Justus: Wir haben quasi das Prinzip eines HipHop-Remixes – ein Rapper rappt über den Song eines anderen Rappers, ohne dass der Beat oder die Hook sich ändern – auf einen Song angewendet, der bis auf den Part von Maeckes gar nicht so viel mit HipHop zu tun hat. Bei meinen Texten habe ich versucht, etwas passendes zum Thema und zur Hook zu schreiben, dabei größtenteils die schon vorhandenen Wörter und Ausdrücke zu verwenden, am Ende aber bei einer eigenen Geschichte oder einem eigenen Bild zu landen.

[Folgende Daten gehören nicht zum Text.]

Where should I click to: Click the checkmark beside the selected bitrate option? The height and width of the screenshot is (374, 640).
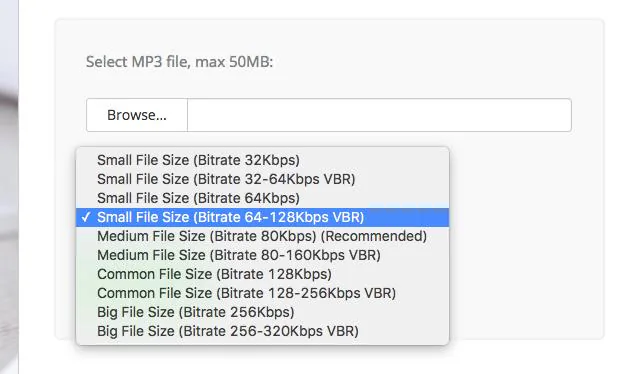pos(86,217)
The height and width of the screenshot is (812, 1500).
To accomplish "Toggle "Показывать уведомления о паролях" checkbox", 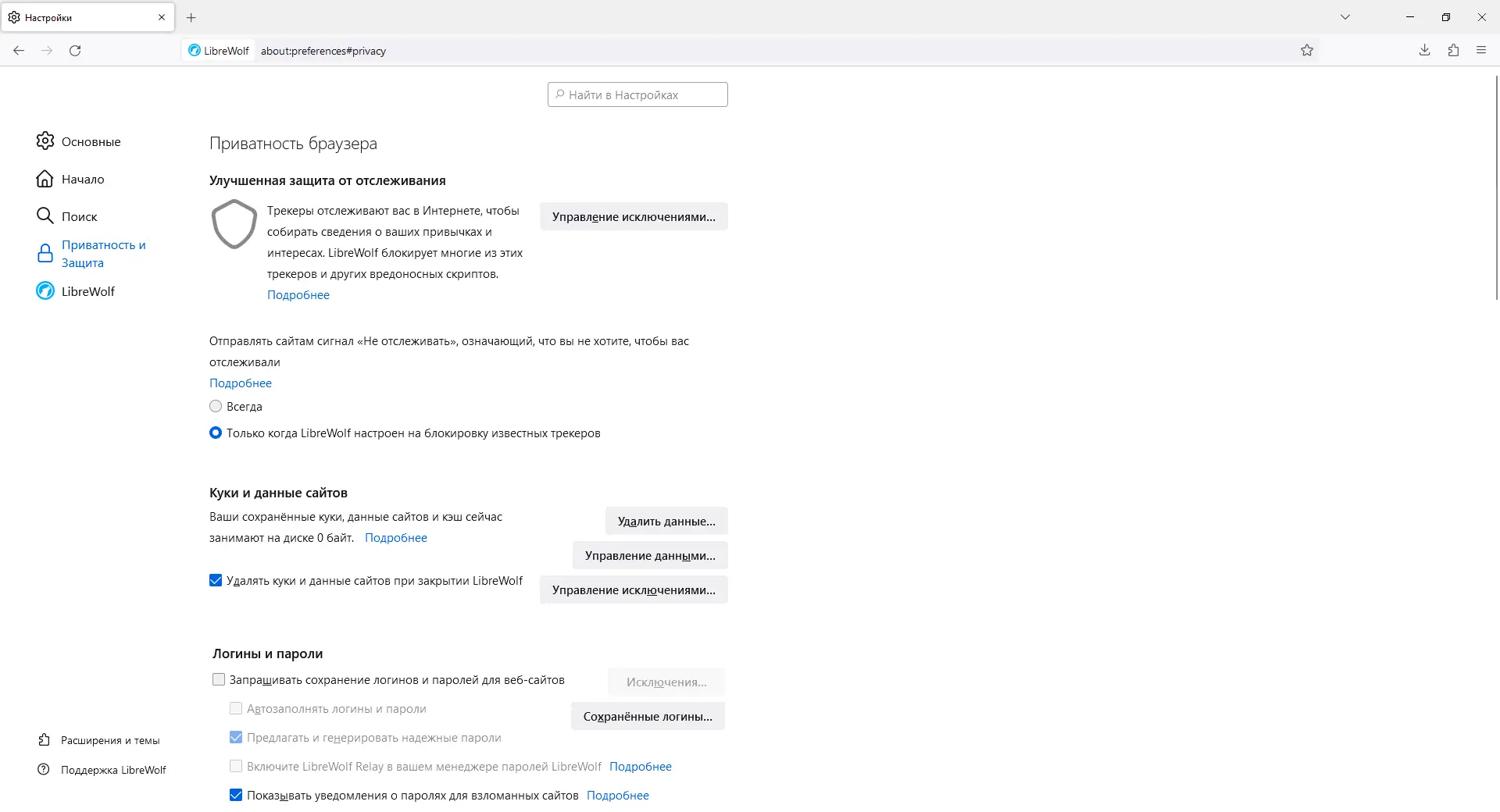I will click(236, 796).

Justus, du rappst dabei überraschend im Migos-Flow.
(lacht) Ob euch das überrascht, müsst ihr wissen. Ich höre sehr viel neuen Kram aus Atlanta: Migos, Young Thug, Peewee Longway usw. Deshalb hatte ich Lust, diesen Flow mal selbst zu verwenden. Allerdings habe ich das ja in einem ganz anderen Zusammenhang getan, ich versuche also nicht wie Migos oder sonst irgendjemand, der diesen Flow gerade benutzt, zu klingen. Ich finde, durch die Verbindung dieses Flows mit einer Art von Musik und Thematik, die mit dessen Herkunft gar nichts zu tun haben, entsteht eine interessante Spannung, die dem Remix eine zusätzliche Ebene gibt. Und ein krasser Ohrwurm ist der Track nach wie vor!
Balbinas EP »Nichtstun« erscheint am kommenden Freitag, den 27.06.2014.